Even if it’s 100 degrees outside, things may get hotter inside the air-conditioned Kansas Wetlands Education Center in Great Bend on Thursday, when the dates for this season’s duck seasons are set.

At a June 21 meeting in Kansas City, Kan., some members of the Kansas Department of Wildlife, Parks and Tourism commission got so worked up that voices were raised, fingers were pointed and the agency was repeatedly chastised by commissioners.

The topic that’s led to some of the most contentious commission discussions in memory? When to open duck season in Kansas’ southeast zone. The topic was almost equally controversial last year.

“We only have so many days that the (U.S.) Fish and Wildlife Service gives us, and we try to distribute it in that pretty wide geographical zone,” Gerald Lauber, commission chairman, said last week. “The more we accommodate late-season hunters, the more it takes away from early season hunters.”

Almost no debate has been held for the season dates on the state’s other three zones in many years.

The zone, which roughly runs down I-35 from Kansas City to El Dorado and southward, was designed by Wildlife and Parks, approved by the commission and enacted by the U.S. Fish and Wildlife Service last summer.

It was created at the request of southeast Kansas duck hunters who have long said their birds arrive later than in other parts of the state, where seasons open in late October.

Tom Bidrowski, Wildlife and Parks waterfowl biologist, said the department is suggesting opening the season Nov. 3, based on a sizable hunter survey this year. Lauber, of Topeka, agrees.

Commissioners Don Budd, of Kansas City, and Robert Wilson, of Pittsburg, think it should open one or two weeks later, respectively, so the mandated 74-day season can last longer into January.

Duck hunters from the northern reaches of the zone have been outspoken in favor of Nov. 3. Those further south, around the Neosho Wildlife Area, want a mid-November opener.

Bidrowski said federal regulations prohibit the boundaries of the zone can’t be changed until the 2016 season.

As well as voting on other waterfowl seasons, commissioners will also discuss:

•  Adjusting annual state park fees to $15 when purchased during vehicle registration or $25 when purchased through traditional vendors.

•  Continuing discussion on revising bait laws so anglers will be able to transport green sunfish and bluegill from any waters that do not contain aquatic nuisance species.
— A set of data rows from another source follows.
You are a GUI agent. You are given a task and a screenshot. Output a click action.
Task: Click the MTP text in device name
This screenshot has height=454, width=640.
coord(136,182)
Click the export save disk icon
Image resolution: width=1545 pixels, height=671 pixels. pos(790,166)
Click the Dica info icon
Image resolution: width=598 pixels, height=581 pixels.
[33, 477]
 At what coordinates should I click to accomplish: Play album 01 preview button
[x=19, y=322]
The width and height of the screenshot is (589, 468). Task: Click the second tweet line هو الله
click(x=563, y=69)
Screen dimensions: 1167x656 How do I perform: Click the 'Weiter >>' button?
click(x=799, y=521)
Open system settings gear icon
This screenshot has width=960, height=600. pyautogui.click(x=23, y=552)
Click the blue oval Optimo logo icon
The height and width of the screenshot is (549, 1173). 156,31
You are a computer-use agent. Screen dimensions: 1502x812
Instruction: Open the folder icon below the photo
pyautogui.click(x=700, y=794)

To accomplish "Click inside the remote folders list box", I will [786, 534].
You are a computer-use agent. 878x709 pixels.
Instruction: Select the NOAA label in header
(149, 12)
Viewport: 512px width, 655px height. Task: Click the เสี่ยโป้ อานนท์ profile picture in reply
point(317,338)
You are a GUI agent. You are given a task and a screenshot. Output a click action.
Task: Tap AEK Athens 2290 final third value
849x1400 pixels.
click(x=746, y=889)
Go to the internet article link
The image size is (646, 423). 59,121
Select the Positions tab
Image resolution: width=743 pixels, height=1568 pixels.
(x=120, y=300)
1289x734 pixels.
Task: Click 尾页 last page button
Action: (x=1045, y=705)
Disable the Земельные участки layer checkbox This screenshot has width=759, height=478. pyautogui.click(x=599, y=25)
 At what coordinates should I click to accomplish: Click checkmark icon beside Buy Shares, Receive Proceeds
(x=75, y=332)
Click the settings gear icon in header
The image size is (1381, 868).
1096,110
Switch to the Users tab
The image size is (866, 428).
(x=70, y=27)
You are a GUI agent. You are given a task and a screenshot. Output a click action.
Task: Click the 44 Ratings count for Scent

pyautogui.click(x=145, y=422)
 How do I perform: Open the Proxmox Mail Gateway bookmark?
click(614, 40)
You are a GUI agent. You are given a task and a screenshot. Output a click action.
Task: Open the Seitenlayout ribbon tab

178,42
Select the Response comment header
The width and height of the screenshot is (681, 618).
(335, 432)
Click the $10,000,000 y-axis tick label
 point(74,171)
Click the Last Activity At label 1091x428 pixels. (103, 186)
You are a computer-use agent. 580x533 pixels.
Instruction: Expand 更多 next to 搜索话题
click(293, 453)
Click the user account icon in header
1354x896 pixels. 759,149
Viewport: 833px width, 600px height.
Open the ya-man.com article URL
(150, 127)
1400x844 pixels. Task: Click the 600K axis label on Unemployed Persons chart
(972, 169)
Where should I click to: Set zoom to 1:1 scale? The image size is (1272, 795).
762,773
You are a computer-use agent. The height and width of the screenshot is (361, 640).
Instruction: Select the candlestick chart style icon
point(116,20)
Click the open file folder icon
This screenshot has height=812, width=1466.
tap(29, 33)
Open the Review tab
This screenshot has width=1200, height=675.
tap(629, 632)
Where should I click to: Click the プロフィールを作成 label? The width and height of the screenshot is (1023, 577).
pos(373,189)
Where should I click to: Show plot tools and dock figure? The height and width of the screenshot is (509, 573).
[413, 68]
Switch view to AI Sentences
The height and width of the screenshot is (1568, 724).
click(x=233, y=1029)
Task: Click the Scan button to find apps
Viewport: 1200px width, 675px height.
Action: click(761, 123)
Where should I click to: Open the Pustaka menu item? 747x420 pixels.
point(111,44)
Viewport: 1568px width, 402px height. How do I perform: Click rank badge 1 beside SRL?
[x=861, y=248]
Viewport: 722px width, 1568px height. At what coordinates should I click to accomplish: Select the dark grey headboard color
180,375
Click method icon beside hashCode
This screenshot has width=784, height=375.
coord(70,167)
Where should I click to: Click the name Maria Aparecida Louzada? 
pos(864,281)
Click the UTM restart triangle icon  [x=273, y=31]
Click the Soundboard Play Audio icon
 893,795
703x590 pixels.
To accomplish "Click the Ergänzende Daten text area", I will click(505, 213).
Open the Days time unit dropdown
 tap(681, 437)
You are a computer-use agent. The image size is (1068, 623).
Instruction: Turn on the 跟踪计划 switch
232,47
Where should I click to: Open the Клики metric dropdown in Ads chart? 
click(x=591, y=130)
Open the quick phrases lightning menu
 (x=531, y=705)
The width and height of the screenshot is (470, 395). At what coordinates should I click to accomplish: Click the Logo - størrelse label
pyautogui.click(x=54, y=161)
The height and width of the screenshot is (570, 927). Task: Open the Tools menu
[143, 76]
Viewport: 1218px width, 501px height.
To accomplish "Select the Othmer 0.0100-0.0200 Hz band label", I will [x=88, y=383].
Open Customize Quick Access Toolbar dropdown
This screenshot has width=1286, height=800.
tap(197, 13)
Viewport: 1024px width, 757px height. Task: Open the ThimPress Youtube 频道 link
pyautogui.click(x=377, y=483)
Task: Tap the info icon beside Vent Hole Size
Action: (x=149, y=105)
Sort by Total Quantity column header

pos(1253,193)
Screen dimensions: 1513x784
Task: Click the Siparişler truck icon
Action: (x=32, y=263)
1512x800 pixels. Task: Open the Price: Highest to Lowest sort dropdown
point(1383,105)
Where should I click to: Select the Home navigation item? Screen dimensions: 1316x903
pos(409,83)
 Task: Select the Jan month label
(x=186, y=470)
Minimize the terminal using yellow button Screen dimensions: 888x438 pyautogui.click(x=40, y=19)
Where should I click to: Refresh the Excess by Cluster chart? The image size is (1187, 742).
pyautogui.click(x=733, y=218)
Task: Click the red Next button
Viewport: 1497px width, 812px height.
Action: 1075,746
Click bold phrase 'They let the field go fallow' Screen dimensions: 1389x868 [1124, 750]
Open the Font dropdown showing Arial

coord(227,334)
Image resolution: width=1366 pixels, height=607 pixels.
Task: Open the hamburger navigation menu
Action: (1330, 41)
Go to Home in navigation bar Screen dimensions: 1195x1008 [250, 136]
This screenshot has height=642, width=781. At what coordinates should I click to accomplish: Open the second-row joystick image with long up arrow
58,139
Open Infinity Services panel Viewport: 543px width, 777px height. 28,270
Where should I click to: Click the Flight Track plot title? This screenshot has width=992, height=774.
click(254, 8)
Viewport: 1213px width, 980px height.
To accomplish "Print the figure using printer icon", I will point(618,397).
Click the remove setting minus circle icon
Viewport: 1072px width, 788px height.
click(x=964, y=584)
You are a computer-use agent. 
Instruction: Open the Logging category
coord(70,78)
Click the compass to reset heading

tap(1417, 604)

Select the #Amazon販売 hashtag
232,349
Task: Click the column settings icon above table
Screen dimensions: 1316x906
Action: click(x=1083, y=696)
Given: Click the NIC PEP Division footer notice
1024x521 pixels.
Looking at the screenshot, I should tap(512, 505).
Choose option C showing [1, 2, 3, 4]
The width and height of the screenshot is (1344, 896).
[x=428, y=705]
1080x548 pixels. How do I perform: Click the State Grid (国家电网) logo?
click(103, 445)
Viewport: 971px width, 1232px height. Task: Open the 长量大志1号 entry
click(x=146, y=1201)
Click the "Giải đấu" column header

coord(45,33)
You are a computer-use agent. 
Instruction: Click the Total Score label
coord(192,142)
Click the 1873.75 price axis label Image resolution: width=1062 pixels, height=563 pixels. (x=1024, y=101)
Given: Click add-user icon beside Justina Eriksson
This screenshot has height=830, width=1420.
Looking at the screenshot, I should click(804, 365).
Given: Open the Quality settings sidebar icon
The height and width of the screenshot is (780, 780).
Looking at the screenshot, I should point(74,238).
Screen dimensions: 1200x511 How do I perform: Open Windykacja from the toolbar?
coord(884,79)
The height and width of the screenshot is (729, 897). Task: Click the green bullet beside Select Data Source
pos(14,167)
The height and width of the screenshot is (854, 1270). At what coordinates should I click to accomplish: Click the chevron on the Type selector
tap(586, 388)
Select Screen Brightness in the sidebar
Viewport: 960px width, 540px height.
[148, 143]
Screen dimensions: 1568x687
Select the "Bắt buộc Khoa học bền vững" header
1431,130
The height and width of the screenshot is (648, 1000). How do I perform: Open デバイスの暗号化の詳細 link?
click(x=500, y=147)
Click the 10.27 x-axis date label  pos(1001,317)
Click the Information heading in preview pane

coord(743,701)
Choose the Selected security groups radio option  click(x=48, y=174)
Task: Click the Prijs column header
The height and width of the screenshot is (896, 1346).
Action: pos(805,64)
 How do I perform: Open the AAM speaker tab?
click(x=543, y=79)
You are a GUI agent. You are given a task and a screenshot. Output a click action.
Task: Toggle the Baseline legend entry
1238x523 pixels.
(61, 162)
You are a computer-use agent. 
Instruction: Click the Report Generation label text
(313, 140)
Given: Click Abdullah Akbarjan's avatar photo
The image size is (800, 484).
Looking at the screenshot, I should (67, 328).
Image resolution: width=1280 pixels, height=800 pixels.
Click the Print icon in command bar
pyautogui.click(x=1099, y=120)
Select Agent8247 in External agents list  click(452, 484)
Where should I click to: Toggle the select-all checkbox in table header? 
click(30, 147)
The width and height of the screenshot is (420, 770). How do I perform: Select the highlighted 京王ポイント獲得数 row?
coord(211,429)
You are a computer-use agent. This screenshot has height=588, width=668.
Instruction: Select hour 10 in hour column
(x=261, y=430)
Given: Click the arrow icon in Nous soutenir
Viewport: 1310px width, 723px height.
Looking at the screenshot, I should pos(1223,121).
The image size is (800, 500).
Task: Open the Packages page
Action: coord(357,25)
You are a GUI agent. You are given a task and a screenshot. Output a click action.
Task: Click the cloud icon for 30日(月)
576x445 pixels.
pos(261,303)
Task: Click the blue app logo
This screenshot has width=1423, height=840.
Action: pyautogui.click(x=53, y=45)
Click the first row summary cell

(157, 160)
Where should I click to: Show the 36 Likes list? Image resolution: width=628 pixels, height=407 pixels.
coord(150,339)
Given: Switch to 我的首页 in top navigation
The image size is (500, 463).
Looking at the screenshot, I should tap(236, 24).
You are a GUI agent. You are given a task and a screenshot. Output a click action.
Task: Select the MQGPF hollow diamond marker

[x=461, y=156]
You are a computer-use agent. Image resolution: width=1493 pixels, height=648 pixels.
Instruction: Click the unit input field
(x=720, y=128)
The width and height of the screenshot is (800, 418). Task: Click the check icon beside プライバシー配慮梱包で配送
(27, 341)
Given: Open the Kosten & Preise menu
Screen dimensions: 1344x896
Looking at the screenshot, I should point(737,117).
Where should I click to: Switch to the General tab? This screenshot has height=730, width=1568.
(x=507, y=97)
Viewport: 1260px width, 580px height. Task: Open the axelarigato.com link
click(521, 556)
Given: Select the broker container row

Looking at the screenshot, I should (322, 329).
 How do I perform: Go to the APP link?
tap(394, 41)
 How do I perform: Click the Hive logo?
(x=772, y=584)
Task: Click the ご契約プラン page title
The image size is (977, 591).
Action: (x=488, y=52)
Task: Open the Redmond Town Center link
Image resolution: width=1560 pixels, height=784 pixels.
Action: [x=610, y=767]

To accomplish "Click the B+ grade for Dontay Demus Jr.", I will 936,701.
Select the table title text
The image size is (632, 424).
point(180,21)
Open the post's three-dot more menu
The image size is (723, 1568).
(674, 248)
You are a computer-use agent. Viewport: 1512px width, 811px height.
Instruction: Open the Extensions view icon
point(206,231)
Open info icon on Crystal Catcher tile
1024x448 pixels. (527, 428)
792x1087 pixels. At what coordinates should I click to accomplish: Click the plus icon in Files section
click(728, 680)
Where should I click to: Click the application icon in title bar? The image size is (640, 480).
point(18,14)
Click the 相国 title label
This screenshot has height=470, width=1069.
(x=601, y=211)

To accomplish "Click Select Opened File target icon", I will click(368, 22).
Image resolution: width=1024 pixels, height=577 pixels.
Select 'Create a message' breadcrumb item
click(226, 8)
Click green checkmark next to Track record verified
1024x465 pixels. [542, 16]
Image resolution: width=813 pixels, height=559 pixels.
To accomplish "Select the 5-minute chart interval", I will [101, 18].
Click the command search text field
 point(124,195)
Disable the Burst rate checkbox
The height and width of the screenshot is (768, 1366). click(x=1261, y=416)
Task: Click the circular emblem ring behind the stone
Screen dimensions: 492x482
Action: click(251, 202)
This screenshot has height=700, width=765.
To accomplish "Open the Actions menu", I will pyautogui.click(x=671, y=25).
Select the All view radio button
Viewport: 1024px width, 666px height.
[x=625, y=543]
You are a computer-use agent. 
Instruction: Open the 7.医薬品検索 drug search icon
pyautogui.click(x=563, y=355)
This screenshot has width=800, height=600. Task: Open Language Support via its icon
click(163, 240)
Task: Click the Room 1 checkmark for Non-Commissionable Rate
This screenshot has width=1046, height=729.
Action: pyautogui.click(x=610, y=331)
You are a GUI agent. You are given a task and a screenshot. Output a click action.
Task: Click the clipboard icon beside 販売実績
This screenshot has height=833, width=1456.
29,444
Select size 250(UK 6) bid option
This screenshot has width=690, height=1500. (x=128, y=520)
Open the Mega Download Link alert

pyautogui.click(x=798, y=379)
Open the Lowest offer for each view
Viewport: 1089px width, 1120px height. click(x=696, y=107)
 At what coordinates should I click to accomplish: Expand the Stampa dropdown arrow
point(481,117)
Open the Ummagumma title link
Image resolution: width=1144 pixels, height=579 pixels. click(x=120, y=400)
•  Per legislative mandate, discussing implementing a combination permit that allows the shooting of one antlered and one antlerless whitetail deer. It’s hoped the combination permit will encourage more hunters to shoot does.

Thursday’s meeting will be held at the Kansas Wetlands Education Center, 592 NE K-156, Great Bend.

The afternoon session will run 1:30 – 5 p.m. and 7 p.m. until completion. Public comment will be welcomed at both sessions.